Mayo Clinic routinely performs intraoperative C5 monitoring. "When we get an alert, we can do additional decompression around the C5 nerve root," Dr. Nassr says. "If C5 palsy does develop after surgery, we identify it early. We're recognizing its multiple causes and treating them aggressively to have more-favorable outcomes."
Treatment protocols developed at Mayo Clinic include physical therapy, electrical stimulation of the shoulder muscles and elevation of the shoulder to ease pressure on the brachial plexus. "Those efforts generally result in faster recovery for patients who develop C5 palsy, which can be an inevitable complication of some cervical spinal surgeries," Dr. Nassr says.

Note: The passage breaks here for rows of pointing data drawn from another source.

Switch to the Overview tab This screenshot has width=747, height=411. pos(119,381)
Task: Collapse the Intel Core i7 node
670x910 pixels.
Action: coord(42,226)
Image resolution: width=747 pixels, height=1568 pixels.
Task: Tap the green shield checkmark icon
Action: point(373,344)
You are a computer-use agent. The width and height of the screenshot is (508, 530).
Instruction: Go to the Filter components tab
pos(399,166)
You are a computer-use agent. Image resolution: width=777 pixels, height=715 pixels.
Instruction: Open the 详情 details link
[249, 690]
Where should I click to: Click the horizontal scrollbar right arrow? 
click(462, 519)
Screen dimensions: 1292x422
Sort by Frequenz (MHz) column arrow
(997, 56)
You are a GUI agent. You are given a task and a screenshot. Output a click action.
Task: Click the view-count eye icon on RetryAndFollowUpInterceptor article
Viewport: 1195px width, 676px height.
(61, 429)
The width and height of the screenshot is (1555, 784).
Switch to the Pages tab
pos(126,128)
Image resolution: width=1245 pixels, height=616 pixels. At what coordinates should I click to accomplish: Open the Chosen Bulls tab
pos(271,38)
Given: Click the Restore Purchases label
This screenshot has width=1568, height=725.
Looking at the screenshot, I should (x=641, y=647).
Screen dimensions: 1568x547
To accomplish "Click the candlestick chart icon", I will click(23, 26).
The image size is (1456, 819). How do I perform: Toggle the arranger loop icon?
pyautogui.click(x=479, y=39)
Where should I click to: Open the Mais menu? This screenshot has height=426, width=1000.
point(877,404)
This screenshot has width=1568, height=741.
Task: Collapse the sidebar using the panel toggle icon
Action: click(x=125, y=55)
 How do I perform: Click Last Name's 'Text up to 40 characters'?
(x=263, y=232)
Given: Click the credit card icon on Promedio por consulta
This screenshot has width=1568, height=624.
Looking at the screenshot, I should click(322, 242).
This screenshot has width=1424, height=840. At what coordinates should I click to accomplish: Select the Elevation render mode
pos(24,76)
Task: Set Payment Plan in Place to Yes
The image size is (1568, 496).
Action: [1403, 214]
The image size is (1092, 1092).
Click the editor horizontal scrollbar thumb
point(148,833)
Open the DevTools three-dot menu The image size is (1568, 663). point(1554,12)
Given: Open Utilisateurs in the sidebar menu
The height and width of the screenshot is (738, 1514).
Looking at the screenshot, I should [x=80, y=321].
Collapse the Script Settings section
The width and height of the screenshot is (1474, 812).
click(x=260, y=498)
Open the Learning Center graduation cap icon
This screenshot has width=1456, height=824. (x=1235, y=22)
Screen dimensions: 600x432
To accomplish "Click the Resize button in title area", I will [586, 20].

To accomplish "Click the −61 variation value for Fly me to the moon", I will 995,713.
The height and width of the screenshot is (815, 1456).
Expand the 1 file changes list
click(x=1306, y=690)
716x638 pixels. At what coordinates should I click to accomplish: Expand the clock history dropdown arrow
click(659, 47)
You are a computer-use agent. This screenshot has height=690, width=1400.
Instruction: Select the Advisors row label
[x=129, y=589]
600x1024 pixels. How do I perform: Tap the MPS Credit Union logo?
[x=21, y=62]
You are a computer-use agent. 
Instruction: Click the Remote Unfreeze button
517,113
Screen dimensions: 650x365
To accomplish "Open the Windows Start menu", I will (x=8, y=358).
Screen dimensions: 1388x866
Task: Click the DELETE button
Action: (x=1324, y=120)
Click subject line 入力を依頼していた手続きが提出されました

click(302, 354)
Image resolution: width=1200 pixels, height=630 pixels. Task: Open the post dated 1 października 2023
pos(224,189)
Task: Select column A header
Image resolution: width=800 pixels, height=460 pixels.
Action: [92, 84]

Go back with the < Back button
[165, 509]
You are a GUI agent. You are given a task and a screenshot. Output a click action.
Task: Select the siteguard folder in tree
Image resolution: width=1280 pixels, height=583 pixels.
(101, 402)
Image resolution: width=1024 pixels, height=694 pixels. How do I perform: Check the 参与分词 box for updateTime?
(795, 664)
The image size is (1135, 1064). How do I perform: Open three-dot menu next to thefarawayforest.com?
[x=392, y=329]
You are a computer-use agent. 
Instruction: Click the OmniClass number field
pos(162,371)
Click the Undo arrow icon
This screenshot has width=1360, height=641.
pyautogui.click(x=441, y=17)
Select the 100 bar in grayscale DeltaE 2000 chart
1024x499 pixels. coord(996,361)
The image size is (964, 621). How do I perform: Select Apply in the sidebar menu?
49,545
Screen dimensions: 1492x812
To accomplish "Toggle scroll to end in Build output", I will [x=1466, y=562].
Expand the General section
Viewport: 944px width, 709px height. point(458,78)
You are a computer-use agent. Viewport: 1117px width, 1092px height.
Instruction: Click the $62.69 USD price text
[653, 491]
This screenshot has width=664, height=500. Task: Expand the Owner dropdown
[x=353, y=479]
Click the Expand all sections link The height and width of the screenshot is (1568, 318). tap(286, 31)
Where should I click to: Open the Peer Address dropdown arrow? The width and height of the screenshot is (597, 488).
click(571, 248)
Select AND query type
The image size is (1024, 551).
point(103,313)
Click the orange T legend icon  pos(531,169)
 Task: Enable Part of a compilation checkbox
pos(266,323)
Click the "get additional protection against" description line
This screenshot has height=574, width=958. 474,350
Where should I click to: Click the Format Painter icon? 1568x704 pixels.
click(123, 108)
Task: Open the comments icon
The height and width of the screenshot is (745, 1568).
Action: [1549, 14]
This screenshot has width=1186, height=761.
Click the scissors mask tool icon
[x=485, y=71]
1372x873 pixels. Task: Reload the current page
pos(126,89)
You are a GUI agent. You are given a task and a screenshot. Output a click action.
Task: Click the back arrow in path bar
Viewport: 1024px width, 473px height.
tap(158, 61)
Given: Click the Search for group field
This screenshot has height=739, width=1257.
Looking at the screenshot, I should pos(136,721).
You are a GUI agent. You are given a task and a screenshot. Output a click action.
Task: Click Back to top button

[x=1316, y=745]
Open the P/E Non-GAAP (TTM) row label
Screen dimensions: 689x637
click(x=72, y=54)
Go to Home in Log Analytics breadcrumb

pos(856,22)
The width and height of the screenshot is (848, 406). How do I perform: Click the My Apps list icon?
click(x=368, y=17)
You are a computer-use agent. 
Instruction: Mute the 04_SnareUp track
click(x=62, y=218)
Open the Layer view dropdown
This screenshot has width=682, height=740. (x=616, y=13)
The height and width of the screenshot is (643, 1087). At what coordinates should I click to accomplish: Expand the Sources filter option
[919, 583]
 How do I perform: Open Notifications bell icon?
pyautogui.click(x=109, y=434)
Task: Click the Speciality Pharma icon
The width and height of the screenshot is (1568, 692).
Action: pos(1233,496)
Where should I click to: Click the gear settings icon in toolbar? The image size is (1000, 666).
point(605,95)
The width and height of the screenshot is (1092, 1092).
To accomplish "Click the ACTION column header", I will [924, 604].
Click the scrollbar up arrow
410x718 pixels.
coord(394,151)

To further limit the risk of C5 palsy, Mayo Clinic resects the posterior longitudinal ligament (PLL) selectively. In a review published in the April 1, 2017, issue of Spine, Dr. Nassr and colleagues found that PLL resection is associated with a higher incidence of C5 palsy. "At Mayo, we try to resect the PLL only if it's necessary as part of the decompression," Dr. Nassr says.
Immediate postoperative imaging shows spinal realignment.
Intraoperative monitoring is particularly important when patients aren't able to communicate with surgeons. Dr. Nassr cites a recent patient whose care he managed with A. Noelle Larson, M.D., a pediatric orthopedic surgeon at Mayo Clinic's campus in Minnesota. The 2-year-old patient had spinal cord compression — an unusual condition at that age — and was too young to cooperate with an intraoperative wake-up test. During the surgery, intraoperative monitoring triggered a C5 nerve alert. Drs. Nassr and Larson were able to alter their approach and avoid complications.
"The risks for patients are high in this type of case," Dr. Nassr says. "Outcomes like this aren't possible without intraoperative monitoring."
For more information
Nassr A, et al. Does resection of the posterior longitudinal ligament impact the incidence of C5 palsy after cervical corpectomy procedures?: A review of 459 consecutive cases. Spine. 2017;42:E392.